▶ [YOUR INSTRUCTIONS] Print nothing except the lines of the listing below from the line with "The height and width of the screenshot is (155, 207)." to the line with "Task: Click the share icon", each exactly as written, both ends included.

******

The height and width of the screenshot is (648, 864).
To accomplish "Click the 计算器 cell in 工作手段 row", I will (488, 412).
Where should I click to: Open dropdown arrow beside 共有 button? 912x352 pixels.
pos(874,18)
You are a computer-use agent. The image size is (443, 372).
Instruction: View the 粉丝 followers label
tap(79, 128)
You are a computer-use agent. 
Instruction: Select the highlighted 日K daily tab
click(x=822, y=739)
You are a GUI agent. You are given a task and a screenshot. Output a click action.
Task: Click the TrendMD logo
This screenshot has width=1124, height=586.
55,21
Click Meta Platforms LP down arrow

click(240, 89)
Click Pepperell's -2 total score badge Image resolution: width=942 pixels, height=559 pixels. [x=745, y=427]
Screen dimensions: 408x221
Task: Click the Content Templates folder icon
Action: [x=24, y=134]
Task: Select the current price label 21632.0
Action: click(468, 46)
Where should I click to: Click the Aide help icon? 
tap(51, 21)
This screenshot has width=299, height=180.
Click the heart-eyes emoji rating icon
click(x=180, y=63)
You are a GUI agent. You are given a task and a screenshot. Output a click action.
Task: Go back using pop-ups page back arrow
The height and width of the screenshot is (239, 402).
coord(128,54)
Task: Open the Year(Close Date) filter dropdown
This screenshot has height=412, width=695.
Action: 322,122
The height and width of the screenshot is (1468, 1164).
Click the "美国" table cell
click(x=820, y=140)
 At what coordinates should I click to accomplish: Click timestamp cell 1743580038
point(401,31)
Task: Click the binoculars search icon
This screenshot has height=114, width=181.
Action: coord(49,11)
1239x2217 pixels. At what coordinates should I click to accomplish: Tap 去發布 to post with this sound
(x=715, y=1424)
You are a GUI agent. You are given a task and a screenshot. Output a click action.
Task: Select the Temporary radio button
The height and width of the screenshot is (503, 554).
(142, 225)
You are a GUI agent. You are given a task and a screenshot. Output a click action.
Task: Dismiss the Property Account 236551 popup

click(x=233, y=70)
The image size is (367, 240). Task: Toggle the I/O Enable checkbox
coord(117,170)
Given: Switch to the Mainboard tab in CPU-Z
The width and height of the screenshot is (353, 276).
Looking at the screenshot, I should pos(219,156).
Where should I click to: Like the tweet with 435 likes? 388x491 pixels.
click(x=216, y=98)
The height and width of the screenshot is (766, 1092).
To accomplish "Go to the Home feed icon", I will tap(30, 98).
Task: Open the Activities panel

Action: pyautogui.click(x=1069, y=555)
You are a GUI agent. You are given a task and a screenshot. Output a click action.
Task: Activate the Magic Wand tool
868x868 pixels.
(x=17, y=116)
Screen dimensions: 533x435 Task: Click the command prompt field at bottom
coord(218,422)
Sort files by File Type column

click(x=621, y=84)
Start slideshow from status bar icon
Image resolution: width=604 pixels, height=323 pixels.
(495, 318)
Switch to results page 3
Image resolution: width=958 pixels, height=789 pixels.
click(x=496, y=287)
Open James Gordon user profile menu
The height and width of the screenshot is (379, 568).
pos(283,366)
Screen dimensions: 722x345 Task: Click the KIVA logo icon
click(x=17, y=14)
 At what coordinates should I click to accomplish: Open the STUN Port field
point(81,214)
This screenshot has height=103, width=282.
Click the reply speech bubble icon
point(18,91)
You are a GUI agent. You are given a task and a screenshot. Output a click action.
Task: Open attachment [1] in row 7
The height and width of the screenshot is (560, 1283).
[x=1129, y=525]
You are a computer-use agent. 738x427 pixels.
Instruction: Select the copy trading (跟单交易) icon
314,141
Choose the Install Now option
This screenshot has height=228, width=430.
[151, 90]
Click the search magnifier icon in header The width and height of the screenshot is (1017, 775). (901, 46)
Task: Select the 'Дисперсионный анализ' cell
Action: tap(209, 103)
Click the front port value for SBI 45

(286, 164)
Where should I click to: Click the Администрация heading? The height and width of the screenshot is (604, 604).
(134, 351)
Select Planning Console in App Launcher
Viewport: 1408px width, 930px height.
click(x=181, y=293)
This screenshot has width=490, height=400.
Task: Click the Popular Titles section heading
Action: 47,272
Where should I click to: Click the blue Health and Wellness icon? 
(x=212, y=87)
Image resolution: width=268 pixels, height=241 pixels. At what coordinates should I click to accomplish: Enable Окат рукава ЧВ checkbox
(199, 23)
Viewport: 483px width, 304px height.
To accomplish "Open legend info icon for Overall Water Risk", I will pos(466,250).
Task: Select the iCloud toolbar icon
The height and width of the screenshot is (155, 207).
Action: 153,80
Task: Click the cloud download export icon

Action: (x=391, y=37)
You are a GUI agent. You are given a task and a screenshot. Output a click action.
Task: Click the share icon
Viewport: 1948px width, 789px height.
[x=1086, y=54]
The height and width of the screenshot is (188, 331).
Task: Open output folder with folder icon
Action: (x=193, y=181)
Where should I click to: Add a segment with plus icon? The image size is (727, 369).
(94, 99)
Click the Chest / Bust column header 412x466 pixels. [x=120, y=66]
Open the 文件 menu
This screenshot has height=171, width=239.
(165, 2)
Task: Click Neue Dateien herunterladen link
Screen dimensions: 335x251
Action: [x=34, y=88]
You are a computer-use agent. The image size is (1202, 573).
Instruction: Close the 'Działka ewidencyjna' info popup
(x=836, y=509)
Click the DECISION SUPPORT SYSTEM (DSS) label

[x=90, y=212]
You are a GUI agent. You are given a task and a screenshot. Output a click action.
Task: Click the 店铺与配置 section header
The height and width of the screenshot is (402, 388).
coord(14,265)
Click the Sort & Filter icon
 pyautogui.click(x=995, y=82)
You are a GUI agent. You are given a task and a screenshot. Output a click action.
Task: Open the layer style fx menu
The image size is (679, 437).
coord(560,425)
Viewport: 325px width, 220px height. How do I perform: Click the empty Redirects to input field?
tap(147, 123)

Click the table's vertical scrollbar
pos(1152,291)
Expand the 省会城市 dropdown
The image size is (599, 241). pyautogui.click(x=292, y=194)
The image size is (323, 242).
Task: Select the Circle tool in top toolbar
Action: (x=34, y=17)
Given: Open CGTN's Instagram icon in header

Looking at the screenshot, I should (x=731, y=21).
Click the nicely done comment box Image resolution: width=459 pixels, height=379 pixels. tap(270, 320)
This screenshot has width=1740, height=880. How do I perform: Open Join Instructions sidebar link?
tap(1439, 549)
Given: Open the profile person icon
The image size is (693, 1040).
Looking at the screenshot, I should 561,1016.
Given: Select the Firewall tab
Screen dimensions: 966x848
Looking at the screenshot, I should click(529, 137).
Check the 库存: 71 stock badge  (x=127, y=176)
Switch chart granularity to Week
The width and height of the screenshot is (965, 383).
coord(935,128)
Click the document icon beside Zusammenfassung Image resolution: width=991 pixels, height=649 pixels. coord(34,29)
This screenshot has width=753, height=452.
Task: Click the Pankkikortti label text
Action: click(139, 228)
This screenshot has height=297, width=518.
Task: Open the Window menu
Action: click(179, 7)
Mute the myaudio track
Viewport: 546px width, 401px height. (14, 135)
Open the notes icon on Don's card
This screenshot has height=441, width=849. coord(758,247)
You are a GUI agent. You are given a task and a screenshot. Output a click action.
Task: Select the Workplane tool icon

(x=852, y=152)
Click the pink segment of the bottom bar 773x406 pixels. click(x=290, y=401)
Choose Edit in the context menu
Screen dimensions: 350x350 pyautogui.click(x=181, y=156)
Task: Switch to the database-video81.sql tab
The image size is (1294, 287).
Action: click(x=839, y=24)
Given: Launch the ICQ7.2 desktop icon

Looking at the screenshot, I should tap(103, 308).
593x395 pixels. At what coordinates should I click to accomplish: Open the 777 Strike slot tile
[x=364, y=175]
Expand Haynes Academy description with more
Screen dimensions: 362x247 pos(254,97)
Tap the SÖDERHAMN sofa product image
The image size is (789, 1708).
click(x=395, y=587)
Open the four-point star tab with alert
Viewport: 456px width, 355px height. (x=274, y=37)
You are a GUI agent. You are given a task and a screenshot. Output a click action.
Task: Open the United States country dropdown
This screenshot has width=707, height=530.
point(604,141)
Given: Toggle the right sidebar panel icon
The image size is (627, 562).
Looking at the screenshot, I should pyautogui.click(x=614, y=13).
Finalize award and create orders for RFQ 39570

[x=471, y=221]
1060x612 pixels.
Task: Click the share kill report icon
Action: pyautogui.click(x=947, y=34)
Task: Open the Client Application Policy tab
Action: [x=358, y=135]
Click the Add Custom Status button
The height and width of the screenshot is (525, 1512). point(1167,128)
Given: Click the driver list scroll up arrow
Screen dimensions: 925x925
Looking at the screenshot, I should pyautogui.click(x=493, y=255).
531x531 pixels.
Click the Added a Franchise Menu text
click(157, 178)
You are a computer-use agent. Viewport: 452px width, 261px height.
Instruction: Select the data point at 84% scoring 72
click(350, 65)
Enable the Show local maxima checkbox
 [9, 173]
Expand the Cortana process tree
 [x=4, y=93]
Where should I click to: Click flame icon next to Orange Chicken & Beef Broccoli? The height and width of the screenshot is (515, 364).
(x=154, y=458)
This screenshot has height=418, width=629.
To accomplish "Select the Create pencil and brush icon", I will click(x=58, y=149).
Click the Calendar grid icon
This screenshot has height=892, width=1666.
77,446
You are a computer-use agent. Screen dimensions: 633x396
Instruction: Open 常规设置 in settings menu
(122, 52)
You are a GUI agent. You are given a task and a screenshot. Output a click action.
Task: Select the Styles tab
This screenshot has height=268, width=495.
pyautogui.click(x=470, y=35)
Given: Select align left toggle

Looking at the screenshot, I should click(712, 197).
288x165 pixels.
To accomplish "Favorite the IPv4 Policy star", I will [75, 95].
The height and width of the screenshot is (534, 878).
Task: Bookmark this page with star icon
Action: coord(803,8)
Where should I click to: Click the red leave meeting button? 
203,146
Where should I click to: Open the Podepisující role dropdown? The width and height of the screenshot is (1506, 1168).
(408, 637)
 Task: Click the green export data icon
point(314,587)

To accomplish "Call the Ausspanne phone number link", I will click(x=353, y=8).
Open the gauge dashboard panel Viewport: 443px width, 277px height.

******

▶ [TASK RESULT]
The height and width of the screenshot is (155, 207).
Action: 153,80
Task: Click the cloud download export icon

Action: (x=391, y=37)
You are a GUI agent. You are given a task and a screenshot. Output a click action.
Task: Click the share icon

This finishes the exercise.